Why an Individual may be Vulnerable to Harm or Abuse
Why the Individual’s might be at an increased risk of Harm or Abuse
Abuse and neglect can take place anytime and anywhere. However, some situations increase an individual’s vulnerability to the risk of abuse or neglect happening. For example:
- An individual is at increased risk in their own home, as it is easier for an abuser to hide their actions from others.
- Organisational abuse is more likely to happen when standards are poor and routines are planned to fit around a rota or workers feel unsupported by their management. This can lead to a way of working that everyone begins to see as acceptable. They do not try to challenge the situation because they are afraid of speaking out about what is being accepted by the majority.
- Any workplace where individual’s display difficult or challenging behaviour that workers are not trained or supported to deal with
- An individual may have particular care and support needs such as a sensory impairment, a mental health issue, dementia or a learning disability. A reaction to something that has happened could be taken as a symptom of a person’s condition rather than an attempt for the individual to tell someone something about their care and support.

Stored items
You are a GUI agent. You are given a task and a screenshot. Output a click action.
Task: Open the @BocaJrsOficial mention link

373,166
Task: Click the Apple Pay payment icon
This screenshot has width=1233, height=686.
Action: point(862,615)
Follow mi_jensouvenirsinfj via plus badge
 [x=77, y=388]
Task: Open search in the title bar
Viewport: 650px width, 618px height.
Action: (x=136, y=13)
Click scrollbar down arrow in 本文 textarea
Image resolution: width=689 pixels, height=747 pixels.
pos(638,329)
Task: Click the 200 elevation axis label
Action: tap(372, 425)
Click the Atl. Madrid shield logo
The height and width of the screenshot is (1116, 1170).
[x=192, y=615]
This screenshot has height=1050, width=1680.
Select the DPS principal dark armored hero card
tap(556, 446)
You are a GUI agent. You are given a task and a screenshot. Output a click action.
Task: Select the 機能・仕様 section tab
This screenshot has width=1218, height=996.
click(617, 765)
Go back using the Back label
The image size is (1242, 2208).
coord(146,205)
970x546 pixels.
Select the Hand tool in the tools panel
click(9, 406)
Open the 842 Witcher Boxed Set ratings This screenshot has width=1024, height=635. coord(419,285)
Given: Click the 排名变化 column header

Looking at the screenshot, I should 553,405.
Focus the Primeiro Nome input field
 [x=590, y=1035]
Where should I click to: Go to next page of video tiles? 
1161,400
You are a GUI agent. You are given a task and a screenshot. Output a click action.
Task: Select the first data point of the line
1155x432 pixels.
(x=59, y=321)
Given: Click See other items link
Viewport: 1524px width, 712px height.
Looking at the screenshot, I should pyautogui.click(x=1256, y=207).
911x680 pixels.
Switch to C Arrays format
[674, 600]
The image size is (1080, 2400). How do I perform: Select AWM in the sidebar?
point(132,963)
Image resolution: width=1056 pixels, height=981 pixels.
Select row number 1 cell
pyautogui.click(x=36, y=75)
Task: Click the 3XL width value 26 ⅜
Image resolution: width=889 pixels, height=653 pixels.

* **Task brief**:
Continue the passage on why individuals may be vulnerable to harm or abuse, starting after its last sentence.

* **Answer space**:
Staff need to be aware that all service users are at risk of being abused. Some people are at increased risk e.g. having been in care, belonging to a minority group, lacking mental capacity or having a communication impairment
Joe has cerebral palsy and is a wheelchair user with a speech and language impairment. He uses his mouth to control his computer and to use his speech board. Joe’s wheelchair is electric which can be controlled by him slightly touching a switch or someone else moving it. He has a degree in accountancy and is self employed working from his home (an adapted bungalow). He has a number of PA’s and home carers who provide him with support. He relies on his brother to take him out to socialise.
Joe is at risk from harm and abuse due to his physical impairments. Despite Joe having maximised his independence he still needs to rely on others to provide essential care and support. Reliance on his brother to take him out means he has no control over meeting his social needs.
- Despite having full mental capacity there is a risk of Joe being deprived of his rights to make his own decisions if people fail to accept or understand his mode of communication
- He is not physically capable of fighting off someone who might try to physically or sexually abuse him
- Risks of physical abuse; psychological/emotional abuse; sexual abuse; neglect by other people; discrimination.